** Opening RECORDS FOR THIS EXERCISE block **

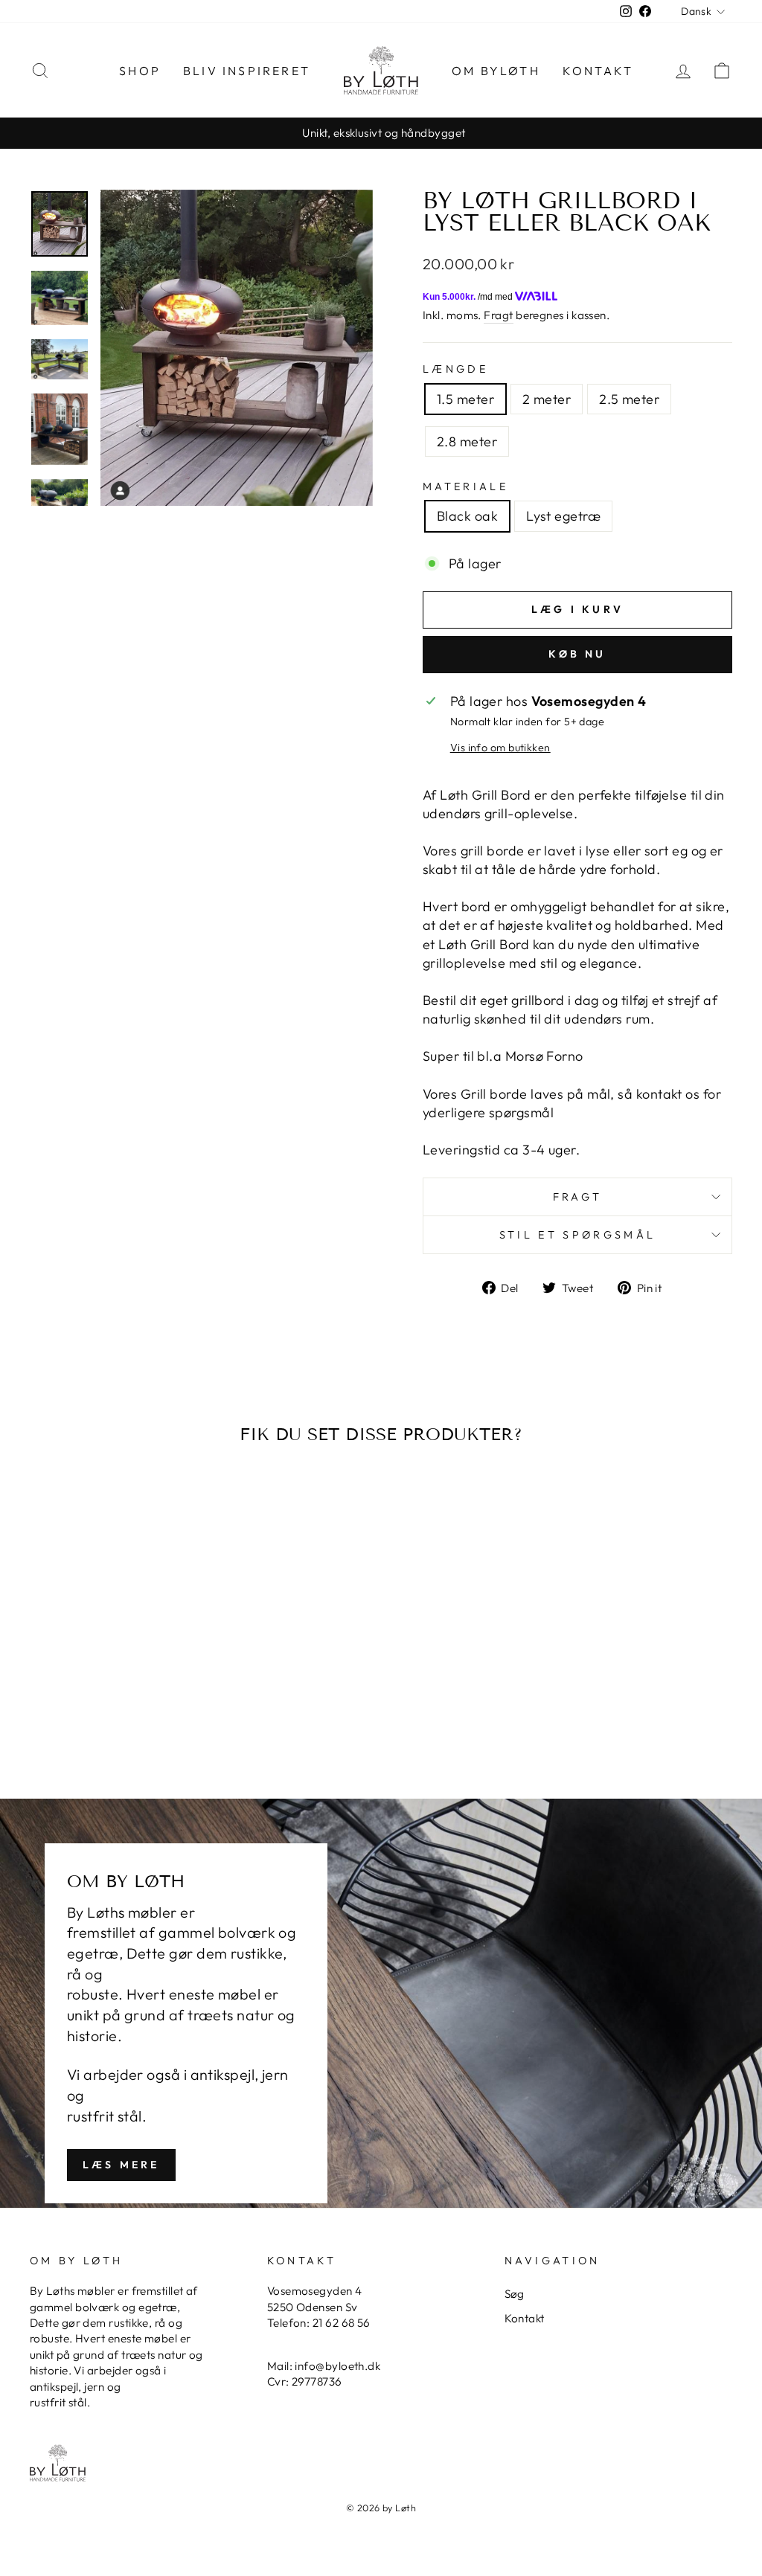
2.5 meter (629, 399)
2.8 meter (467, 441)
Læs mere (121, 2164)
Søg (515, 2294)
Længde (455, 369)
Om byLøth (496, 70)
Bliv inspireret (246, 70)
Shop (140, 70)
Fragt (498, 315)
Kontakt (598, 70)
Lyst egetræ (563, 515)
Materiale (465, 486)
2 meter (546, 399)
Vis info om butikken (500, 747)
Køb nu (577, 654)
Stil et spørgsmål (577, 1235)
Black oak (467, 515)
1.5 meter (465, 399)
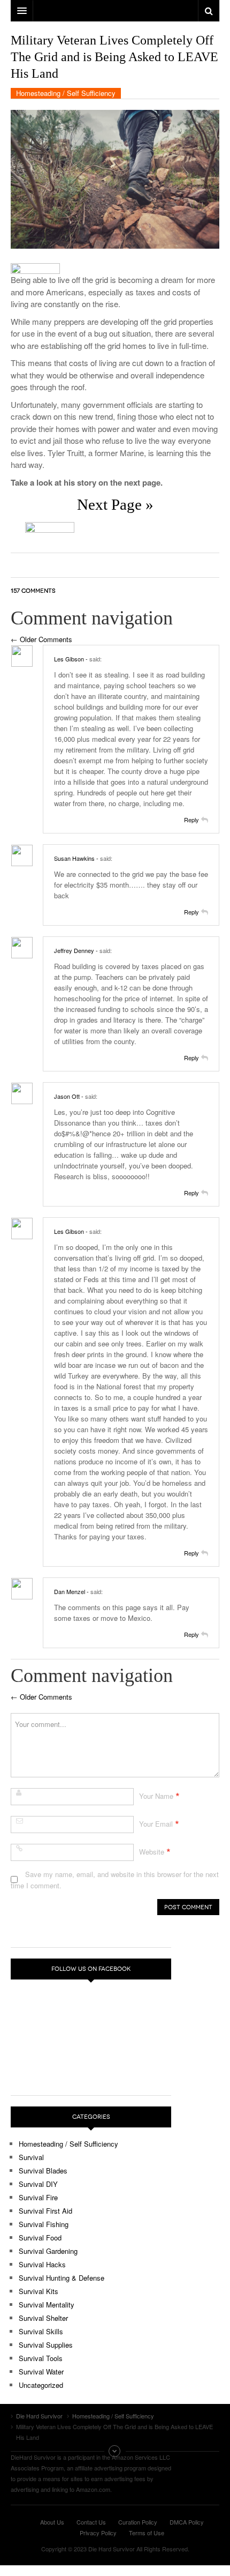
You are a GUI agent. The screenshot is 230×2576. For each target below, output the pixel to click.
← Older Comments (41, 639)
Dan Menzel (69, 1591)
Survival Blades (43, 2170)
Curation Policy (137, 2522)
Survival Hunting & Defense (61, 2278)
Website (151, 1852)
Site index (115, 2451)
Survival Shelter (43, 2318)
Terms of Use (146, 2532)
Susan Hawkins (74, 858)
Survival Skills (41, 2331)
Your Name (156, 1796)
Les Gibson (69, 658)
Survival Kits (38, 2291)
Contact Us (91, 2522)
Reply (191, 819)
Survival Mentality (46, 2304)
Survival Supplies (46, 2345)
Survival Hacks (42, 2264)
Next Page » (115, 504)
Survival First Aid (45, 2211)
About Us (52, 2522)
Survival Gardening (48, 2251)
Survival (31, 2157)
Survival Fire (38, 2197)
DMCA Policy (187, 2522)
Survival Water (41, 2371)
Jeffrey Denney (74, 950)
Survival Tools (41, 2358)
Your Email (156, 1824)
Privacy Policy (98, 2532)
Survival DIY (38, 2184)
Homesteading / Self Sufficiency (66, 93)
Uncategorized (41, 2385)
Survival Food (40, 2237)
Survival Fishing (43, 2224)
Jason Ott (67, 1096)
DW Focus (115, 10)
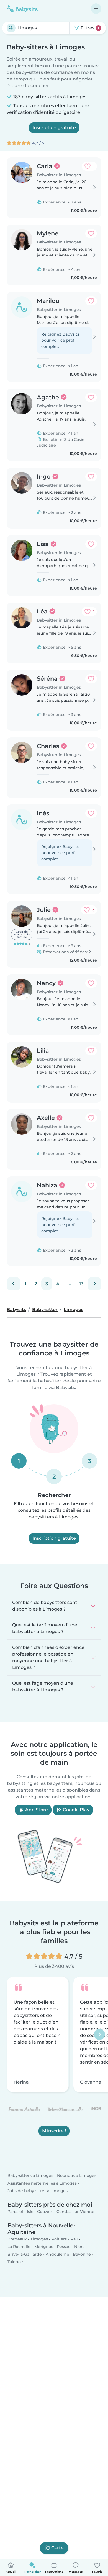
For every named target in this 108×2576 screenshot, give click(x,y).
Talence (15, 2261)
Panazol (15, 2211)
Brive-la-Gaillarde (24, 2254)
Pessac (63, 2246)
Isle (30, 2211)
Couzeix (45, 2211)
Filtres (89, 28)
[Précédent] (13, 1283)
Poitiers (59, 2239)
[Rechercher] (11, 28)
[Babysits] (22, 8)
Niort (79, 2246)
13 (81, 1283)
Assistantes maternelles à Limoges (42, 2183)
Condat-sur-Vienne (75, 2211)
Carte (57, 2547)
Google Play (75, 1809)
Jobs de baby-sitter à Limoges (37, 2190)
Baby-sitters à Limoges (30, 2175)
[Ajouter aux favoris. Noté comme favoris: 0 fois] (91, 233)
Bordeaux (17, 2239)
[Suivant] (94, 1283)
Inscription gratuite (54, 127)
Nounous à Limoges (76, 2175)
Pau (74, 2239)
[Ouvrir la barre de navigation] (96, 8)
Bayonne (82, 2254)
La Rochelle (18, 2246)
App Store (36, 1809)
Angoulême (57, 2254)
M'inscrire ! (54, 2131)
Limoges (39, 2239)
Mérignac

** Closing RECORDS FOR THIS EXERCISE block **

EXERCISE DETAILS =>
Recopy the whole listing above precisely, excluding images.

TASK RESPONSE =>
2.5 meter (629, 399)
2.8 meter (467, 441)
Læs mere (121, 2164)
Søg (515, 2294)
Længde (455, 369)
Om byLøth (496, 70)
Bliv inspireret (246, 70)
Shop (140, 70)
Fragt (498, 315)
Kontakt (598, 70)
Lyst egetræ (563, 515)
Materiale (465, 486)
2 meter (546, 399)
Vis info om butikken (500, 747)
Køb nu (577, 654)
Stil et spørgsmål (577, 1235)
Black oak (467, 515)
1.5 meter (465, 399)
You are a GUI agent. The screenshot is 230×2576. For each target below, output the pixel to click.
← Older Comments (41, 639)
Dan Menzel (69, 1591)
Survival Blades (43, 2170)
Curation Policy (137, 2522)
Survival Hunting & Defense (61, 2278)
Website (151, 1852)
Site index (115, 2451)
Survival Shelter (43, 2318)
Terms of Use (146, 2532)
Susan Hawkins (74, 858)
Survival Skills (41, 2331)
Your Name (156, 1796)
Les Gibson (69, 658)
Survival Kits (38, 2291)
Contact Us (91, 2522)
Reply (191, 819)
Survival Mentality (46, 2304)
Survival Supplies (46, 2345)
Survival Hacks (42, 2264)
Next Page » (115, 504)
Survival First Aid (45, 2211)
About Us (52, 2522)
Survival Gardening (48, 2251)
Survival (31, 2157)
Survival Fire (38, 2197)
DMCA Policy (187, 2522)
Survival Water (41, 2371)
Jeffrey Denney (74, 950)
Survival Tools (41, 2358)
Your Email (156, 1824)
Privacy Policy (98, 2532)
Survival DIY (38, 2184)
Homesteading / Self Sufficiency (66, 93)
Uncategorized (41, 2385)
Survival Food (40, 2237)
Survival Fishing (43, 2224)
Jason Ott (67, 1096)
DW Focus (115, 10)
For every named target in this 108×2576 screenshot, give click(x,y).
Talence (15, 2261)
Panazol (15, 2211)
Brive-la-Gaillarde (24, 2254)
Pessac (63, 2246)
Isle (30, 2211)
Couzeix (45, 2211)
Filtres (89, 28)
[Précédent] (13, 1283)
Poitiers (59, 2239)
[Rechercher] (11, 28)
[Babysits] (22, 8)
Niort (79, 2246)
13 (81, 1283)
Assistantes maternelles à Limoges (42, 2183)
Condat-sur-Vienne (75, 2211)
Carte (57, 2547)
Google Play (75, 1809)
Jobs de baby-sitter à Limoges (37, 2190)
Baby-sitters à Limoges (30, 2175)
[Ajouter aux favoris. Noté comme favoris: 0 fois] (91, 233)
Bordeaux (17, 2239)
[Suivant] (94, 1283)
Inscription gratuite (54, 127)
Nounous à Limoges (76, 2175)
Pau (74, 2239)
[Ouvrir la barre de navigation] (96, 8)
Bayonne (82, 2254)
La Rochelle (18, 2246)
App Store (36, 1809)
Angoulême (57, 2254)
M'inscrire ! (54, 2131)
Limoges (39, 2239)
Mérignac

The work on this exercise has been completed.